Complete the following:
(1) Return the passage from the lawn aeration thread from "Whenever I water" to "Yellow? Brown? Purple?", copied word for word.
(2) In the lawn aeration thread, what does the reply recommend spraying on the spikes of spiky shoes to make aerating easier?
***** Excerpted passage *****
# Forum Home Renovation Landscaping, Gardening & Outdoors  Aerating your Lawn - worth doing ?

## TomDunreedy

Hi all, 
Just wondering if it's worth aerating my lawn. 
Whenever I water it puddles appear, it's as if the water doesn't soak into the ground (eventually it does)....will aerating it solve this surface water issue? 
Is there a tool to buy? 
A method? 
I have about 75sqm of wintergreen lawn. 
Any hints would be much appreciated. 
Tom

----------


## rhancock

Sure it is! 
However, you don't say whether you have a problem with your lawn, other than water not soaking in.  Is it growing? Dead? Worn? Yellow? Brown? Purple? 
If you're after a make over, then in order, I would: De thatch - if you have dead grass layered underneath the growing grass, get a spring tine rake, (one with springy wire prongs) and rake ferociously!  The idea is to pull out all the dead grass which collects under the growing leaves.  It'll look terrible - you'll pull out a lot of green grass, and be left with a brown, sad looking lawn, but you're giving it space to grow, so its worth it.  Particularly imporant with wide leaved grass like carpet grass as they will form a mulch layer and prevent new growth coming through, and a great work out too.Sprinkle soil wetter over the surface - this helps to reduce surface tension and allows water to soak inAerate.  You can do it manually with a fork - if you are into zen therapy, its great.  Or you can use spiky shoes - I do and it takes me about 20 mins to do 100m2.  Or you can get rollers and machines that'll do it for you from the hire shop.Weed it if it needs it.  I dig up weeds whenever I get in a bad mood - its great therapy.  And I taught my 2 yo to pull them up and feed them to the chooks.  or you can spray it with weedkillerIf you've got dips and mounds, top dress and roll as necessary.Feed it - a whole thread on its own.  I use whatever I've got around  - dynamic lifter, tropic 5 in 1, thrive, seasol, green up.  All have pros and cons, so I figure if I use all of them I'll get all the benefits eventually.Water it last thing at night, or at least after the heat of the day to allow the water to soak in without evaporating and avoid windy days when most of your water will blow onto your neighbours.  As much or as little as you like - unless you're in severe drought, your lawn will cope with whatever you give it or don't.  Watering is the easiest, but least effective thing to improve your lawn.Cut it long.  You need to allow the leaves to shade the ground, so if you cut it down to the ground, the ground'll bake and go hard, so put the blades up high, at least 30mm is good.If you wanted a short answer, then yes, aerate, with spiky shoes.  You'll look silly, but your lawn will love you for it.  One tip, spray wd40 on the spikes - makes it easier.

----------


## TomDunreedy

Thanks mate. 
No the lawn is not dead. I rolled it down about 4 months ago and it's doing fine BUT I'm seeing brown patches appear and it's really frustrating me - the uneven look of the lawn (maybe I'm fussy). The sprinklers are all working well and I've been watering well...
***** Extracted data *****
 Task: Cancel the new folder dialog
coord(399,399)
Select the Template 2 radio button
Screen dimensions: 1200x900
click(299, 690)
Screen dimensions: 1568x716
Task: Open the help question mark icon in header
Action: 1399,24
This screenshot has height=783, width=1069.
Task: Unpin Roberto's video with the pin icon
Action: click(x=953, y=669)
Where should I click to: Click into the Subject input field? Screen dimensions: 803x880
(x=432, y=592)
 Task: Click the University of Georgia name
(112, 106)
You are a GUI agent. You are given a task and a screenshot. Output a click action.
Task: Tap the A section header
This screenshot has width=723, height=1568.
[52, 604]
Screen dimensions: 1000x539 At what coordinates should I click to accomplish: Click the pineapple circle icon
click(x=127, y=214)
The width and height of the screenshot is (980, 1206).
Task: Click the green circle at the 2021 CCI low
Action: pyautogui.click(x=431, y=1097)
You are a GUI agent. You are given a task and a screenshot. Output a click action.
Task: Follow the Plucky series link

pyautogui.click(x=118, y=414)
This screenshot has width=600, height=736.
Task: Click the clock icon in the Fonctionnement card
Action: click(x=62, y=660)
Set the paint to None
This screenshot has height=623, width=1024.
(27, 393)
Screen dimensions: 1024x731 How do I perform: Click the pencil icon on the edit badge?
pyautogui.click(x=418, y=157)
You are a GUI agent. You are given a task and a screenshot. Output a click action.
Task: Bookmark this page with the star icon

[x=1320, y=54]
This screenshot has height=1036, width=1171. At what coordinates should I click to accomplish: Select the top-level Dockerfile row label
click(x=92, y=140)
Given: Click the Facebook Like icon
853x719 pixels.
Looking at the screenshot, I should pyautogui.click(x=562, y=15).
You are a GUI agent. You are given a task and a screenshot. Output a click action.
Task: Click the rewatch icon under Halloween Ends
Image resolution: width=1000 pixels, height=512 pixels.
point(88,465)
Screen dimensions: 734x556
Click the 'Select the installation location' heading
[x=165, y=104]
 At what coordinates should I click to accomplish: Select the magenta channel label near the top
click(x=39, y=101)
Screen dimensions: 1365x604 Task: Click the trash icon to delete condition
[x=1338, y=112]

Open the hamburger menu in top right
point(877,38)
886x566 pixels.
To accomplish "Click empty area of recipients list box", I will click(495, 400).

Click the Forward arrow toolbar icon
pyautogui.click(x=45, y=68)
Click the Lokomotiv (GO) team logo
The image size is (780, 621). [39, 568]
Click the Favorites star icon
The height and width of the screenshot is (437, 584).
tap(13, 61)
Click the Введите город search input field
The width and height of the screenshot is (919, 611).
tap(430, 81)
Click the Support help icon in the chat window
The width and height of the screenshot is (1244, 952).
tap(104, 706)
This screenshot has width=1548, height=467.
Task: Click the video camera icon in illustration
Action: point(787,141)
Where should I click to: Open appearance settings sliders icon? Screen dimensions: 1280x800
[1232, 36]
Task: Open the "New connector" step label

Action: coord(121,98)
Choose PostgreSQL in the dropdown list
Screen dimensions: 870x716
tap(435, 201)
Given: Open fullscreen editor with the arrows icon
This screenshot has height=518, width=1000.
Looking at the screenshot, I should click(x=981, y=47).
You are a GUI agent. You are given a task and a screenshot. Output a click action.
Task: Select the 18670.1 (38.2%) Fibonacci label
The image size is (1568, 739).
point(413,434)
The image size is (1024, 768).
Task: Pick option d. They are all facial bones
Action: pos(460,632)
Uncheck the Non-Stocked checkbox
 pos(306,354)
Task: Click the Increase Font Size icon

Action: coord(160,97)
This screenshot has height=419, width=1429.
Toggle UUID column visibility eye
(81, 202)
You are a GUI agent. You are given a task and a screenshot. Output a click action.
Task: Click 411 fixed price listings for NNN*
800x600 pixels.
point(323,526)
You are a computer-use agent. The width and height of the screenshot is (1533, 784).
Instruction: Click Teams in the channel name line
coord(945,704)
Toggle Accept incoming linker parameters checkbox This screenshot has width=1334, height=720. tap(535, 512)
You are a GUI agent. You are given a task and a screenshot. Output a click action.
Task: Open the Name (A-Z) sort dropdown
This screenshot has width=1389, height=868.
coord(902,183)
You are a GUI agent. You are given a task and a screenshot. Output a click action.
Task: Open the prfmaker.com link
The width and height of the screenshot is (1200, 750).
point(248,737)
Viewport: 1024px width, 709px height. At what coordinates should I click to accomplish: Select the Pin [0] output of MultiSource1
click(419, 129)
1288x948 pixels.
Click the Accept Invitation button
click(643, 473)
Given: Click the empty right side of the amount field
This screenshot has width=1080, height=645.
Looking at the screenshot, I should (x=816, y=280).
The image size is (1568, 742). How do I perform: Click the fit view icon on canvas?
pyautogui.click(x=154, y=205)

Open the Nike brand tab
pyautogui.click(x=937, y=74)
*****
Task-by-task answers:
(1)
Whenever I water it puddles appear, it's as if the water doesn't soak into the ground (eventually it does)....will aerating it solve this surface water issue? 
Is there a tool to buy? 
A method? 
I have about 75sqm of wintergreen lawn. 
Any hints would be much appreciated. 
Tom

----------


## rhancock

Sure it is! 
However, you don't say whether you have a problem with your lawn, other than water not soaking in.  Is it growing? Dead? Worn? Yellow? Brown? Purple?

(2) WD40.